Task 1:Creating a subset

Task 2:Creating a binary (aka dummy) variable

Task 3:Renaming the levels of a categorical variable

Task 4:Creating a new categorical variable

Task 5:Creating a summary statistics table

Task 6:Creating a barplot

# Task 0: Importing a .csv file directly from the web

In this article, I am going to use data from the National Financial Well-Being Survey, conducted by the Consumer Financial Protection Bureau.

To download any .csv file openly available on the internet, we can use the **read.csv( )** function. We do two things here:

- Put the URL inside the
**read.csv ( )**function. - Name the dataframe. For example, I named it
**data**.

`data <- read.csv("https://www.consumerfinance.gov/documents/5614/NFWBS_PUF_2016_data.csv")`

# Task 1: Creating a subset

Oftentimes, the target population of our research interest is a subgroup, rather than the whole population.

For example, let’s pretend, we are interested in households with less than $50,000 annual household income. In other words, we want to analyze data from only those respondents who lived in a household with less than $50,000 annual income.

To get this subset, first I need to look at the survey codebook and see how the income variable has been coded.

So, in this dataset, the income variable has been named **PPINCIMP**. Also, selecting levels 1, 2, 3, and 4 would provide us with the responses for the respondents living in households with less than $50,000 annual income.
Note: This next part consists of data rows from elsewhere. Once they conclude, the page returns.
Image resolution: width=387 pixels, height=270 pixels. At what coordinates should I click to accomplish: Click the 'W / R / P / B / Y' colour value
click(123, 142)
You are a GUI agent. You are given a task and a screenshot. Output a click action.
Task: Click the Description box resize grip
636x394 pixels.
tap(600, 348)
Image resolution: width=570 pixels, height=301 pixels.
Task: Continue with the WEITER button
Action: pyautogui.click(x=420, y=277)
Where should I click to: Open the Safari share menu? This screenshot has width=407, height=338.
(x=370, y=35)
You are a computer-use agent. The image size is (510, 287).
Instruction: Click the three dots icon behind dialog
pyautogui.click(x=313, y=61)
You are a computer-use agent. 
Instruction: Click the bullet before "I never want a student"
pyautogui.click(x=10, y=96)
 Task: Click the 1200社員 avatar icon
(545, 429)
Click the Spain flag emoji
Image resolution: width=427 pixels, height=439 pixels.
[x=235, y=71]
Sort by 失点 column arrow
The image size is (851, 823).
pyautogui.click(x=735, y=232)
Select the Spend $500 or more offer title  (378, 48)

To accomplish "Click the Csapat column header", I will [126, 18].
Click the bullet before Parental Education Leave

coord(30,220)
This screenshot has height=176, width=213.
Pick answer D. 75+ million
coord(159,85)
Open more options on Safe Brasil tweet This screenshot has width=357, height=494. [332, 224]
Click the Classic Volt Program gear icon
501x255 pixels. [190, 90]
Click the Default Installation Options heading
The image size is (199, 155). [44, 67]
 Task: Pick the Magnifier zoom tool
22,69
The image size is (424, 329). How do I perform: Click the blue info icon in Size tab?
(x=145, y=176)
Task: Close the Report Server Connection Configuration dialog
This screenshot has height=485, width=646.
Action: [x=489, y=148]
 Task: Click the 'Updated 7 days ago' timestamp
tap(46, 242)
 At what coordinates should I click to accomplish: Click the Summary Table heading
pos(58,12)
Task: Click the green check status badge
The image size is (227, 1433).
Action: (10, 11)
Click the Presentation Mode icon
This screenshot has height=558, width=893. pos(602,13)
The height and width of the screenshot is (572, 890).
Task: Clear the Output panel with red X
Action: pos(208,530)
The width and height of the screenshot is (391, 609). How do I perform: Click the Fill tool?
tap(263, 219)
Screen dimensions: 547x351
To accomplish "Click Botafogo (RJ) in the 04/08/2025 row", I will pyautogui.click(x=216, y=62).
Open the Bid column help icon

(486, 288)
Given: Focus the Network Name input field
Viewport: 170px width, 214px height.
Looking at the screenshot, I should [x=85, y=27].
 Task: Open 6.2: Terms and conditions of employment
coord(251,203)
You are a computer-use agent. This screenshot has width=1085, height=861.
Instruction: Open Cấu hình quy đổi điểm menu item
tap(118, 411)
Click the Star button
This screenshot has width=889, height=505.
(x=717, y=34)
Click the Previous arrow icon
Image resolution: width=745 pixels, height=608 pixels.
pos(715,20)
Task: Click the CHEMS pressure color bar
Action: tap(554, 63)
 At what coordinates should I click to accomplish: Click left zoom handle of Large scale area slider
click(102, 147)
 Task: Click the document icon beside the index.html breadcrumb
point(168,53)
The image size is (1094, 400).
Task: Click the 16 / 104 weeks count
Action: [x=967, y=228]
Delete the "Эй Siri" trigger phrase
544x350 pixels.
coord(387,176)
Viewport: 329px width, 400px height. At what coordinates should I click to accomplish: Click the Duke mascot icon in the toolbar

To get this subset, we are going to use the **filter( )** function from the **dplyr **package. Let’s install the package, load it, and run the code:

`install.packages("dplyr") #Installs the package`

library(dplyr) #Loads the package

income50k <- data %>% filter(PPINCIMP<=4) #Gets the <$50k income subset

Once you run the above code, you will see the following:

So, now, we have the main dataframe (**data**) and the subset that has only lower-income respondents (**income50k**).

You can check the income categories inside this new dataframe:

`table(income50k$PPINCIMP)`

The **income50** dataset only has respondents with less than $50,000 annual household income.

# Task 2: Creating a binary (aka dummy) variable

Let’s pretend, we are not interested in all the education categories that our dataset provides. Rather we want to know something about *people with less than a college degree* and *people with a college degree or above*.

In other words, we are thinking about a binary education variable which would take a value of *1 if a respondent has a college degree or above* and a *0 if their educational attainment is less than a college degree*.

Let’s check the levels of the **PPEDUC** variable:

`table(data$PPEDUC)`

Let’s understand what these numbers refer to based on the information provided in the codebook:

Okay, here is the plan:

- Name the new variable COLLEGE.
- COLLEGE takes a value of 1 if PPEDUC >= 4; COLLEGE takes a value of 0 if PPEDUC < 4.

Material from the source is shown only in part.